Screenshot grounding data
_ _ _ _ _
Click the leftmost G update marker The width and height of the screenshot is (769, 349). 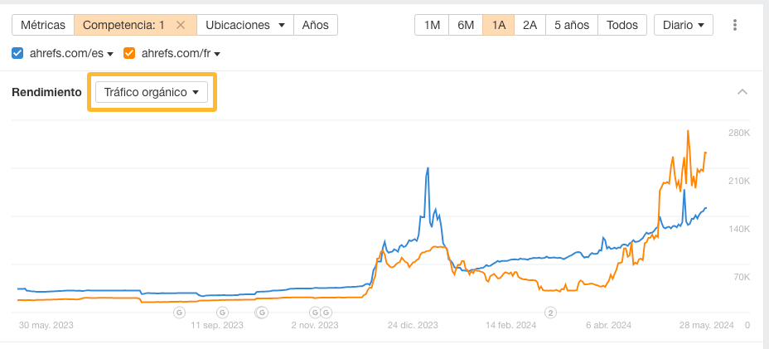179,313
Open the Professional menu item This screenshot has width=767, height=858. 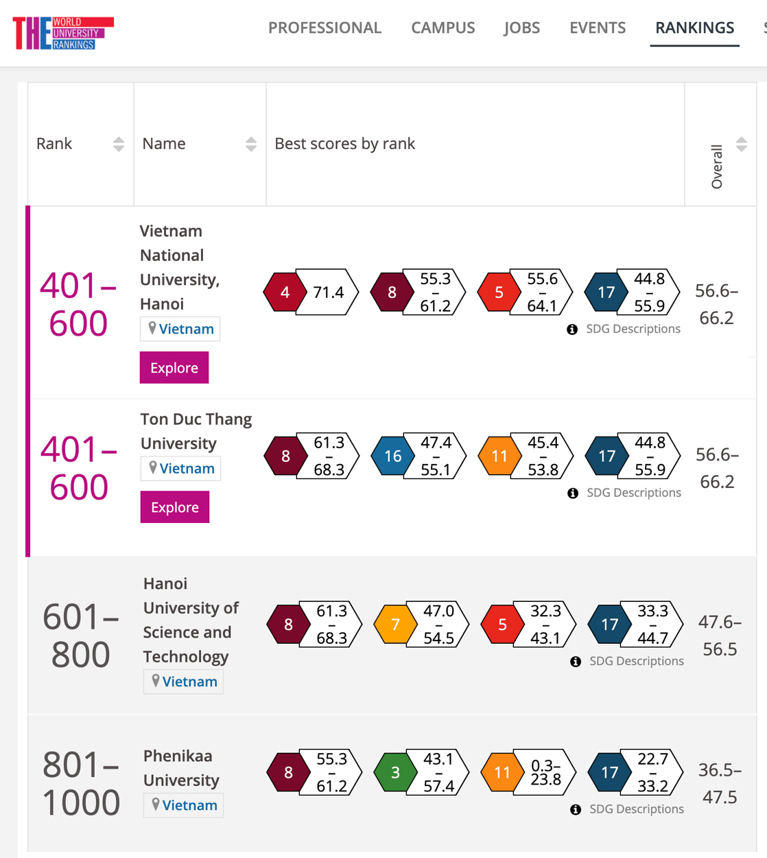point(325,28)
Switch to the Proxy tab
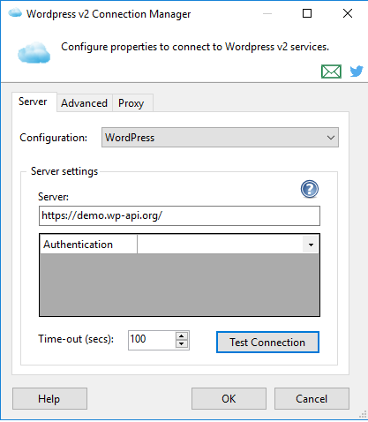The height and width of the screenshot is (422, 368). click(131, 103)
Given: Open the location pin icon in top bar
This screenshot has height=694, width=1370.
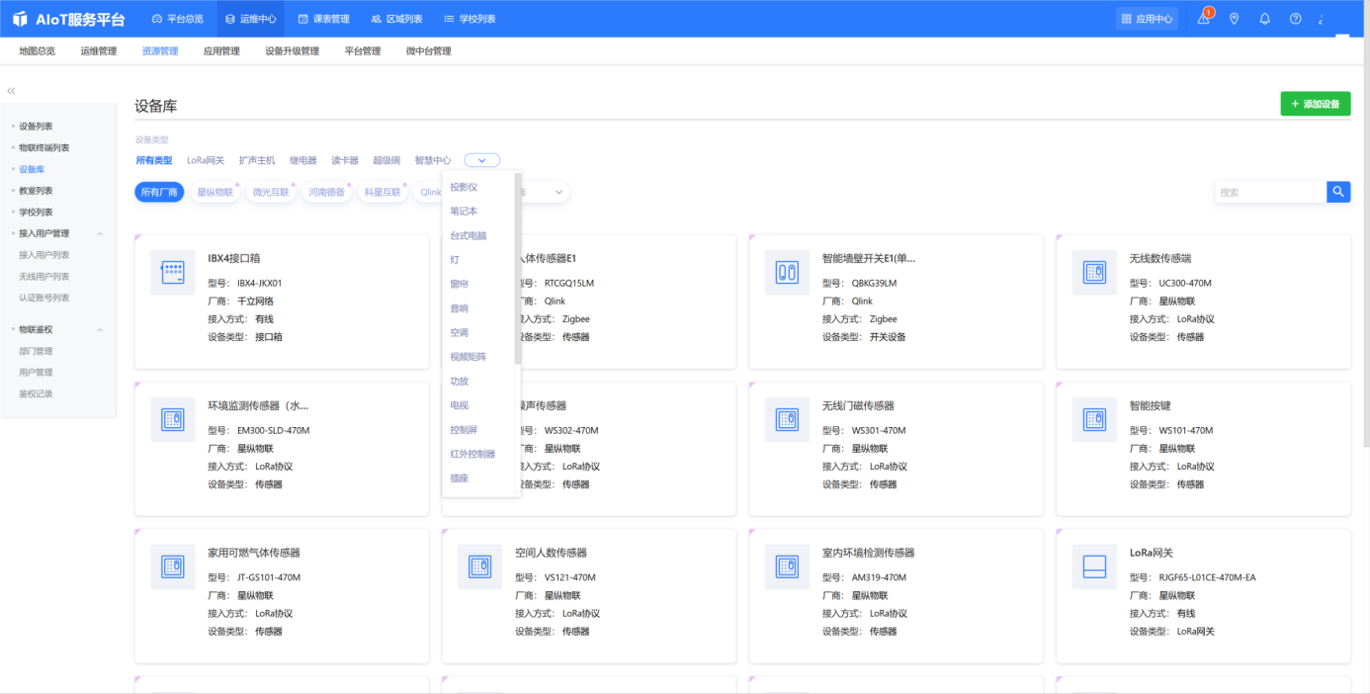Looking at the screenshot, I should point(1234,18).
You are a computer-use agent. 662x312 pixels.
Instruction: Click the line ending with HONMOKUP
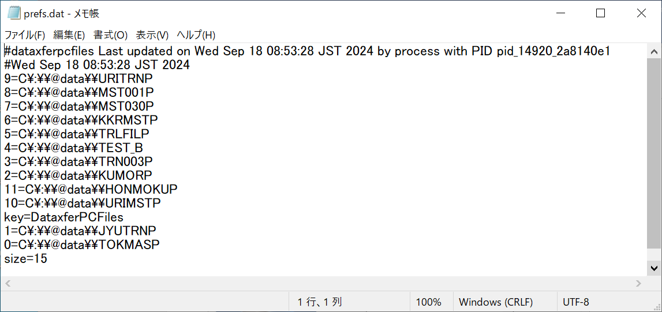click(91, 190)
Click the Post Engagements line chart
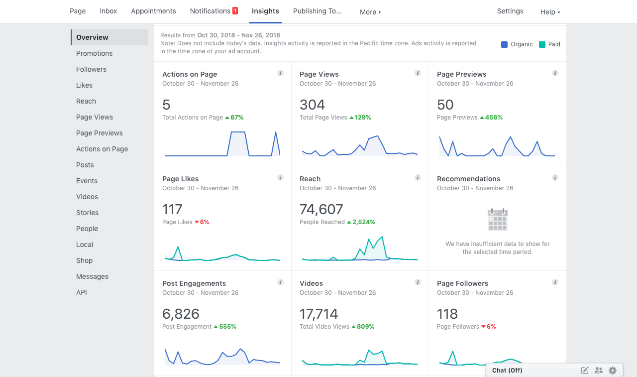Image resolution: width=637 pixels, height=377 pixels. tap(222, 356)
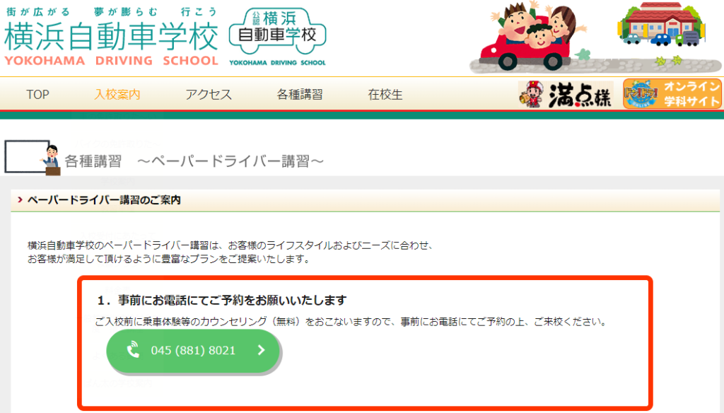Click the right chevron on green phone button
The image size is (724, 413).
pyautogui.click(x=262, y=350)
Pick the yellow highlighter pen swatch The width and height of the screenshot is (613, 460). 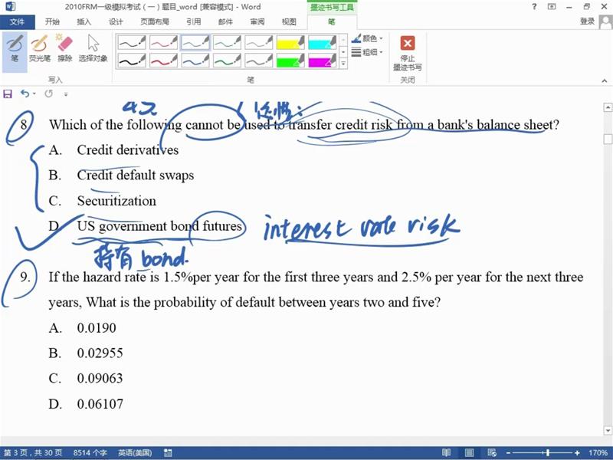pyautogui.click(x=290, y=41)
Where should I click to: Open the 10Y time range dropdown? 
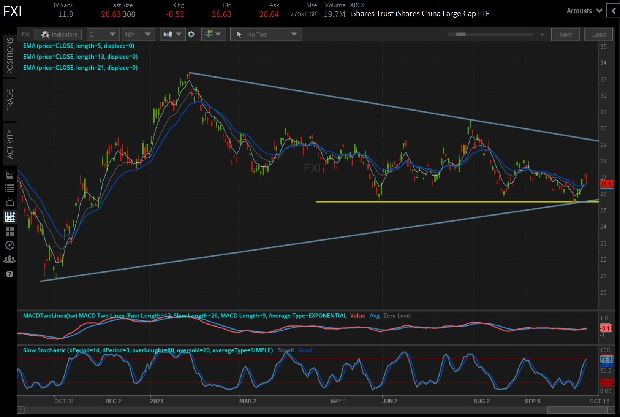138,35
_ _ _ _ _
Working from the line with "Where should I" down through the last line of the records, give every line again exactly, but no pictures.

* Response
Where should I click to: Open the 10Y time range dropdown? 
138,35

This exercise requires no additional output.